> _INSTRUCTIONS FOR THE TASK_
Every line from the one with "Click the caption's avaskyestrong avatar" up to and including the one with "You are a computer-use agent." is to be output exactly as it appears below; pictures are not.

--------------------------------

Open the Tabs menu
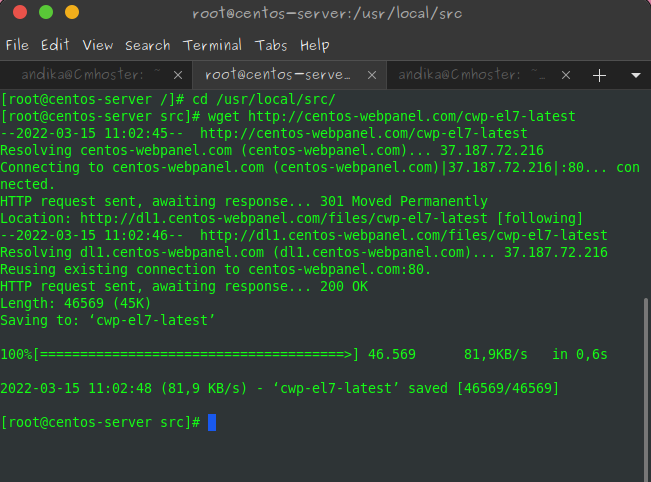The height and width of the screenshot is (482, 651). point(271,45)
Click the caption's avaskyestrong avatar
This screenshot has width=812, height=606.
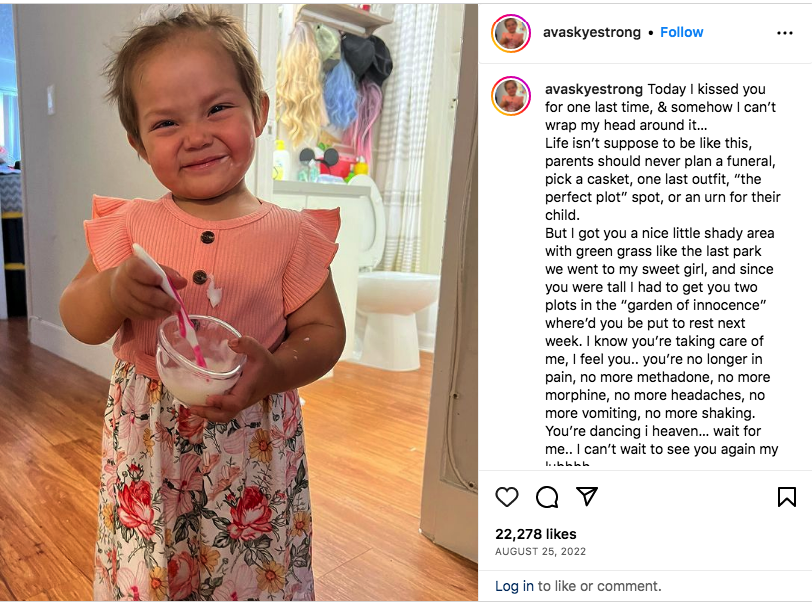click(511, 96)
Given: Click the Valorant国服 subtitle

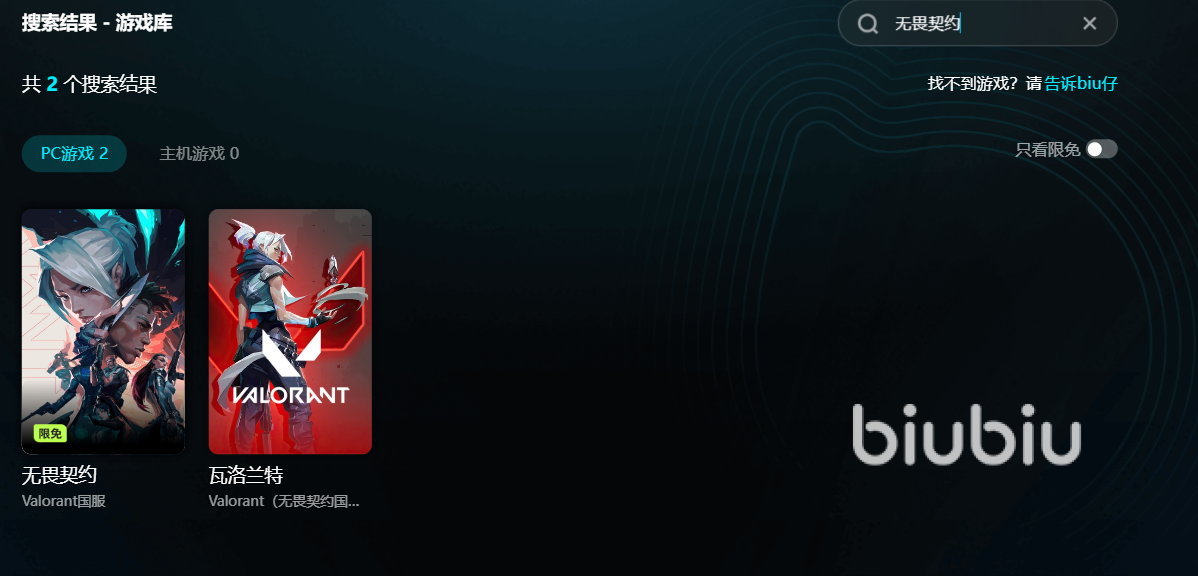Looking at the screenshot, I should point(64,502).
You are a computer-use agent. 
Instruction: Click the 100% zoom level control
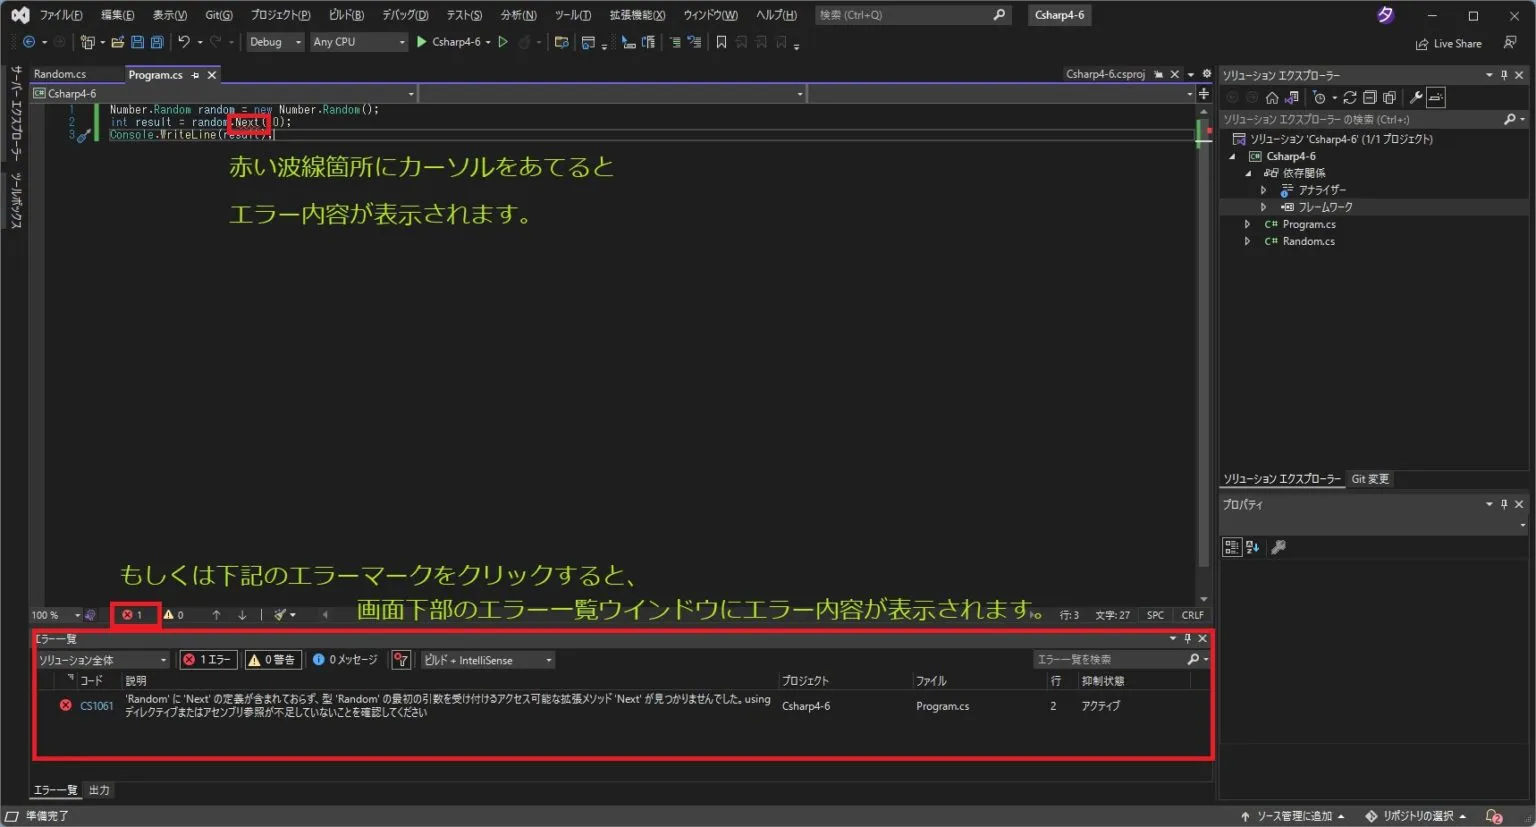[50, 614]
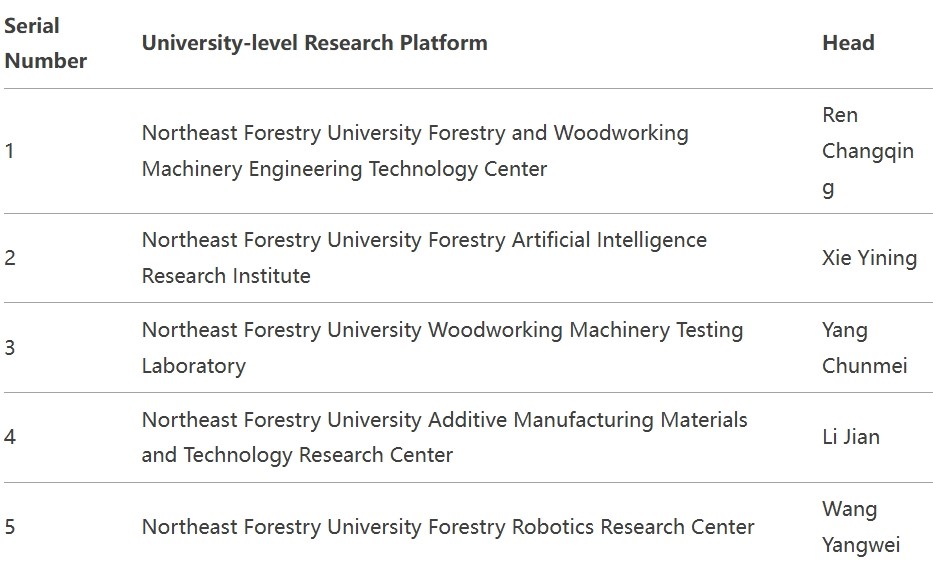Click the name Li Jian
The image size is (933, 569).
tap(850, 437)

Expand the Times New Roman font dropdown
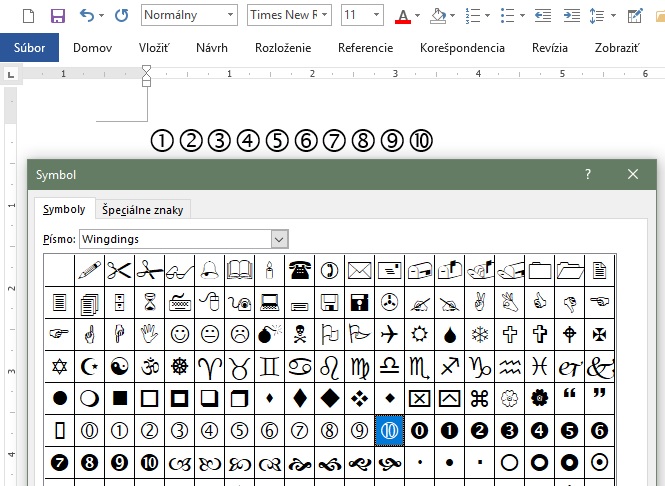coord(323,16)
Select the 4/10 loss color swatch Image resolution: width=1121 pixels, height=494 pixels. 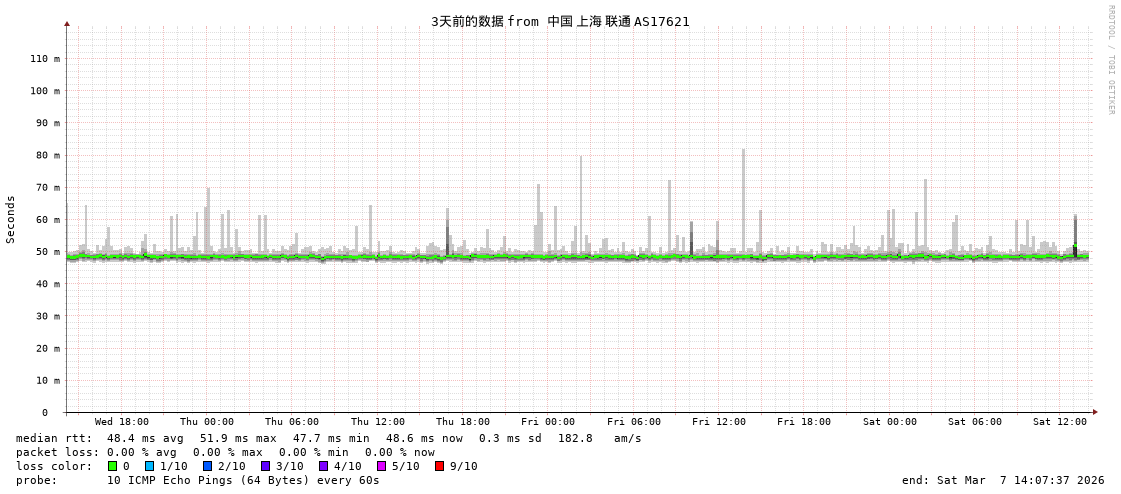[x=323, y=466]
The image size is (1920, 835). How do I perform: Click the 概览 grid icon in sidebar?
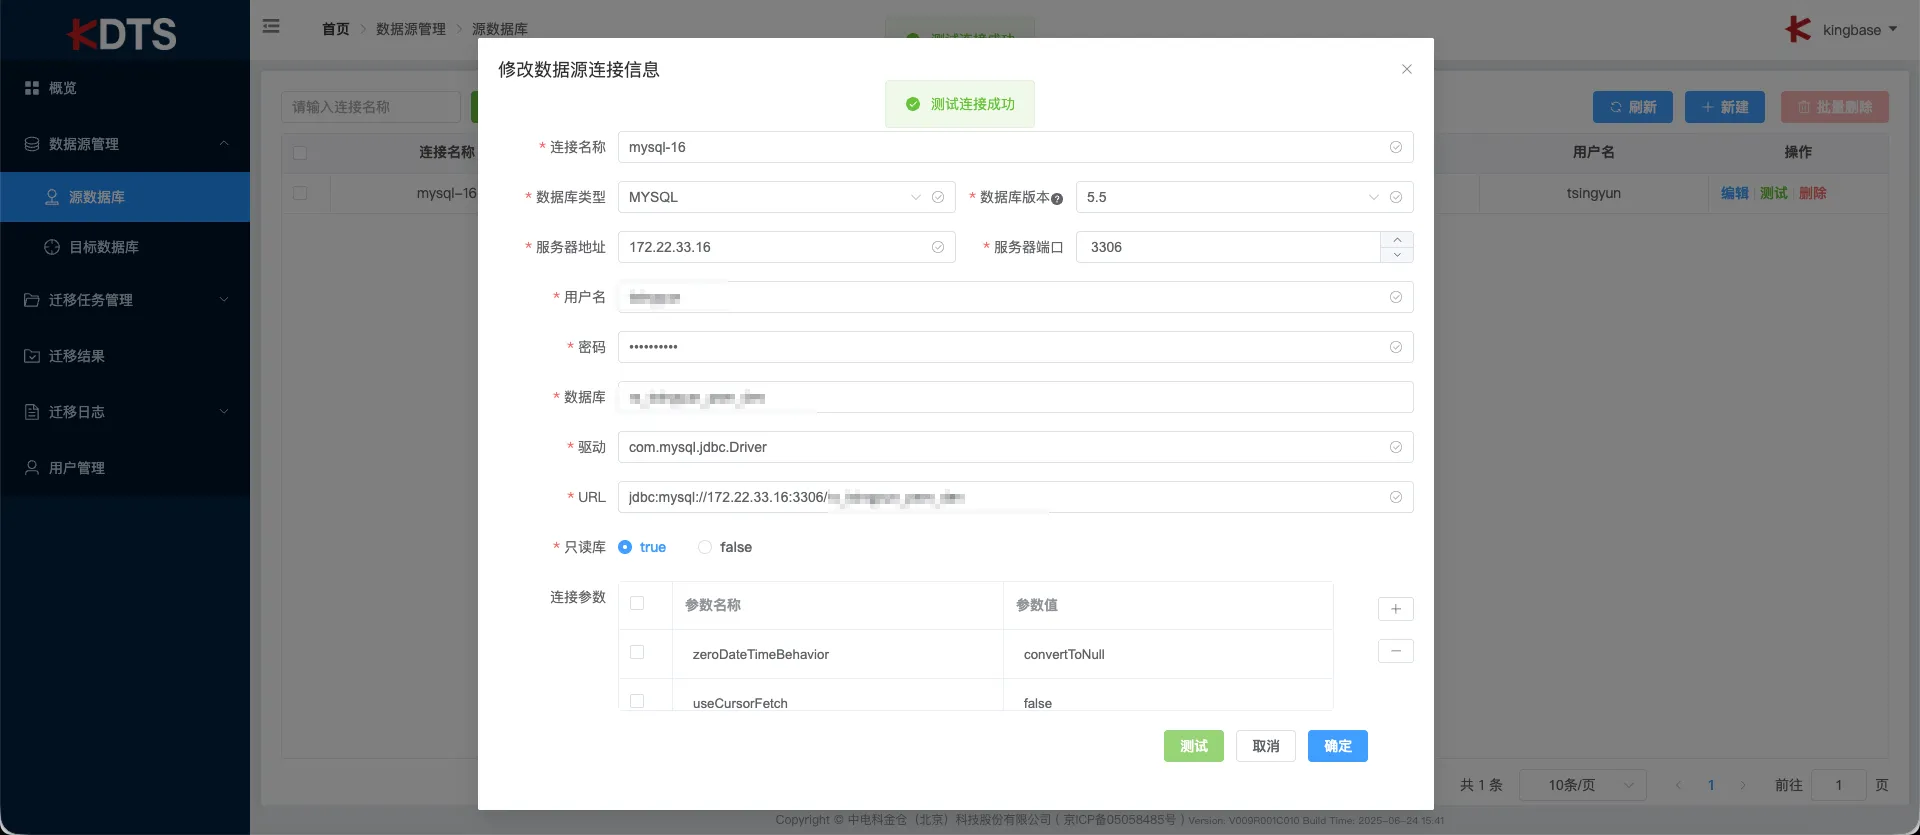[31, 88]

--------------------------------

> _RESPONSE TO THIS TASK_
Click the caption's avaskyestrong avatar
This screenshot has width=812, height=606.
click(511, 96)
Given: Click the Valorant国服 subtitle

Looking at the screenshot, I should point(64,502).
You are a computer-use agent. 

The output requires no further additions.